**STATED EXERCISE**
Put the lines into a JSON list of strings, one string per line and no blank lines, starting at the line that contains "Task: Collapse the Canvas Edits section" and ending at the line that contains "Action: [x=159, y=61]".

**SOURCE RECORDS**
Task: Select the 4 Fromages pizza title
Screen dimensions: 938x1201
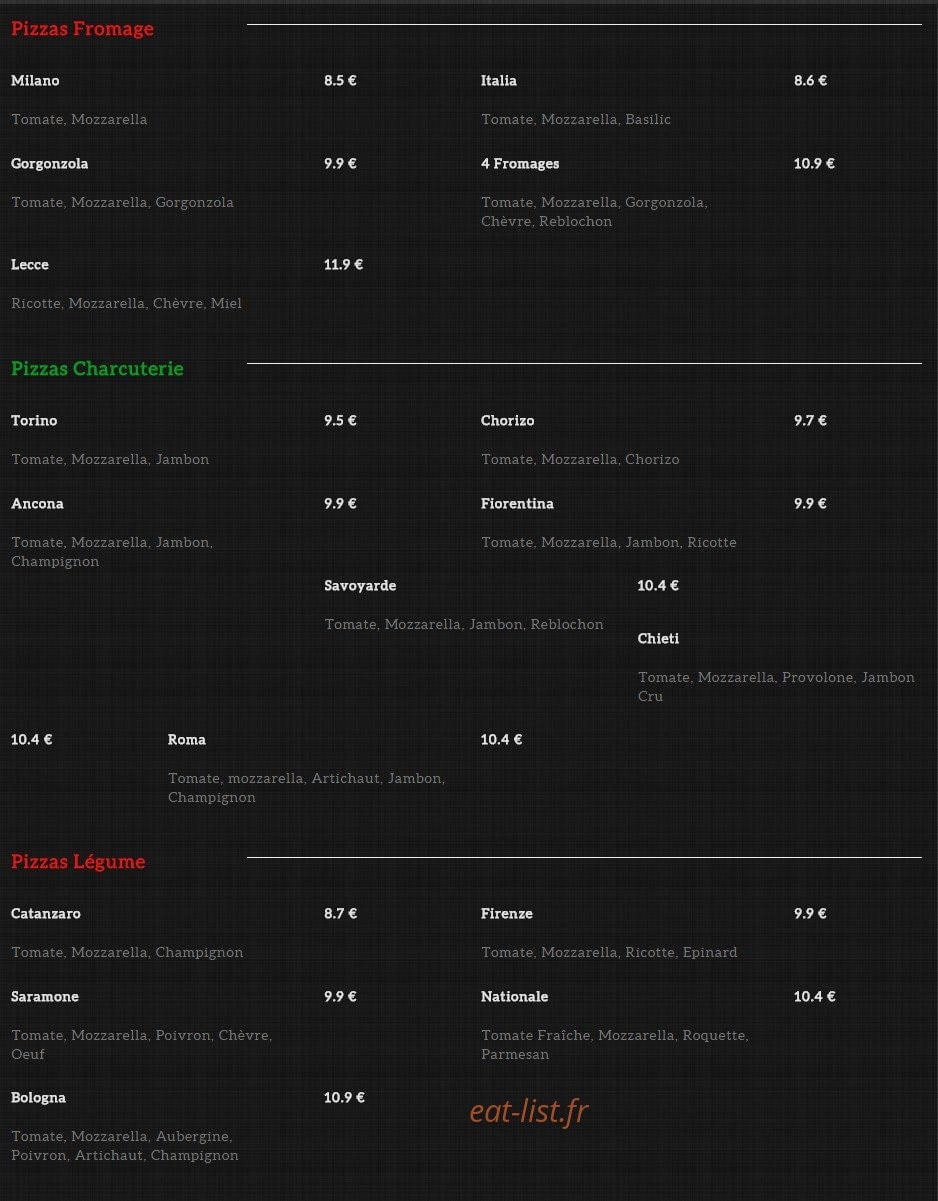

==

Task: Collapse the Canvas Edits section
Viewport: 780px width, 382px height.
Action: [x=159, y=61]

**PROBLEM SOLUTION**
[
  "Task: Collapse the Canvas Edits section",
  "Viewport: 780px width, 382px height.",
  "Action: [x=159, y=61]"
]